Authors: Colin Dunne
'You can influence her, right? She listens to you. That's why she came here last night, which- though don't take this as a knock- you should've reported to us. That's by the way.'
'I think he's right,' Petursson put in. 'They are planning some sort of major coup. They think it's possible she will turn to you for guidance.'
They were probably right. That was why Batty wanted me near her - to use my influence. And I was still left with the question I'd put to Batty.
'What makes them think I'll give her the advice they want?' Petursson gave an embarrassed shrug. 'You say yourself that you're not on anyone's team .. .'
'I'm not. I never have been. If Solrun wants to advertise package holidays in the Lubianka, let her.'
Petursson stood there shaking his head. 'The bell only tolls for someone else, isn't that it?'
I was a bit peeved at being quoted back at myself but I wasn't going to back out of it. 'That's about it, yes.'
From behind the ramparts of his face, his eyes were on me.
'And you meant it when you said you don't go to that address in Chelmsford?' Then added: 'To see your grandmother?'- as if l needed any explanation about an address I'd carried round in my memory since I was a child.
'I don't see the connection, but yes, actually, I did mean it.'
'I don't think I'm too interested in your grandmother .. .'
Dempsie began to say, but he fell silent again as Petursson continued.

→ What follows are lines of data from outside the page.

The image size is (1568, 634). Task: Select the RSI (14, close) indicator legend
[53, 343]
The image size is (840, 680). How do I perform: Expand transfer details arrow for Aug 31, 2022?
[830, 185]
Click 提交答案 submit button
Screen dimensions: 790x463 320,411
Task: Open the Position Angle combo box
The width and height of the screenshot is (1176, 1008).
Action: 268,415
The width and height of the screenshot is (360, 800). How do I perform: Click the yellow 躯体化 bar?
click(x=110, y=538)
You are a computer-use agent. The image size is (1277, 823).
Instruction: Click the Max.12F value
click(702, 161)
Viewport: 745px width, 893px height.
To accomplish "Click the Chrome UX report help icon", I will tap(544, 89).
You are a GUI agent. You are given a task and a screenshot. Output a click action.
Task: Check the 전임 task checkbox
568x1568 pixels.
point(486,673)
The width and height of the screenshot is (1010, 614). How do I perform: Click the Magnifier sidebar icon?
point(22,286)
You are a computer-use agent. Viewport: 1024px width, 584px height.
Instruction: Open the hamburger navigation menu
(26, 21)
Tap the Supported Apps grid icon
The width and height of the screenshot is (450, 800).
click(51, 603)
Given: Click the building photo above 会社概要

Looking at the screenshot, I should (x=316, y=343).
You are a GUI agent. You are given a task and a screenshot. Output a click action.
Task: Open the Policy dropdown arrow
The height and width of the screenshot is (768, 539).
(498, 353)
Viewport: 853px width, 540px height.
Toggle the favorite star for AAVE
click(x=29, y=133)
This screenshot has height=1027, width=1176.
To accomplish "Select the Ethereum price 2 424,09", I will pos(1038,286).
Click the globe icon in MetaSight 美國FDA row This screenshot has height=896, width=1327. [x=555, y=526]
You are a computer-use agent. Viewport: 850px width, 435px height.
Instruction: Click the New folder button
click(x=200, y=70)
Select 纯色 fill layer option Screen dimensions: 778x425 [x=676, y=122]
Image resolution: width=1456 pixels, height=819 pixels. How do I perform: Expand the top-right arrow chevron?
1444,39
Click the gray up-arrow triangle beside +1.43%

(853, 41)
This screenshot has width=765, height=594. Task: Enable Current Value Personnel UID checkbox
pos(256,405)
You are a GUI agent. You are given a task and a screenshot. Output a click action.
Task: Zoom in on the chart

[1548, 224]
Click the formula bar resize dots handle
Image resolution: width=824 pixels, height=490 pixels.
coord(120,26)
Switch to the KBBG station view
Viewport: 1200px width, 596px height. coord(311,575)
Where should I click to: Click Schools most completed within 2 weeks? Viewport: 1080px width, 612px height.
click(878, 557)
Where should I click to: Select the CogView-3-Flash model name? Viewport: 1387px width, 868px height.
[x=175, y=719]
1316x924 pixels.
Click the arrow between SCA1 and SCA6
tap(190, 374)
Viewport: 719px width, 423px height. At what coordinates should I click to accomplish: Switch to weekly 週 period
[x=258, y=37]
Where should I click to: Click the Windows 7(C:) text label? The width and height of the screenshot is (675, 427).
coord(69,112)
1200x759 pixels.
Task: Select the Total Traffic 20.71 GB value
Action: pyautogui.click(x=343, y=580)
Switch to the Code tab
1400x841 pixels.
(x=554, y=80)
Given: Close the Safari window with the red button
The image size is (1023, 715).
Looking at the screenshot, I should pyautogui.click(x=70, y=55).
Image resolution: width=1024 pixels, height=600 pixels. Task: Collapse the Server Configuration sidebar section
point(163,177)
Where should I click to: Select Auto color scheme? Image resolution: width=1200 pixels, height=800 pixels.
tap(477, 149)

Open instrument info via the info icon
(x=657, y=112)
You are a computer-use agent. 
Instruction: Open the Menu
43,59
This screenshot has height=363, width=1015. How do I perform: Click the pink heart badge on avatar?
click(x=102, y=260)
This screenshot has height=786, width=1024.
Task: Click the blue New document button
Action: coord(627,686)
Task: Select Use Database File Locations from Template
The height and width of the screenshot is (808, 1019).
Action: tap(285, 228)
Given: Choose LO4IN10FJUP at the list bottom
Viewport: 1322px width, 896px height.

'No loyalties, then, Sam?'
'Except the ones I choose. Personal ones.'
'Like?'
I tried to lighten it. 'I could be personal to anyone who could arrange to look like Solrun. Or even someone who could make a good pepper steak.'
'What we want to know,' Dempsie cut in, 'is what advice you give her if she's asked to defect?'
That's a heavy word - 'defect'. When she'd talked about going with Kirillina, somehow I hadn't seen it like that.
'It's not as though she's exactly a nuclear physicist .. .' I began.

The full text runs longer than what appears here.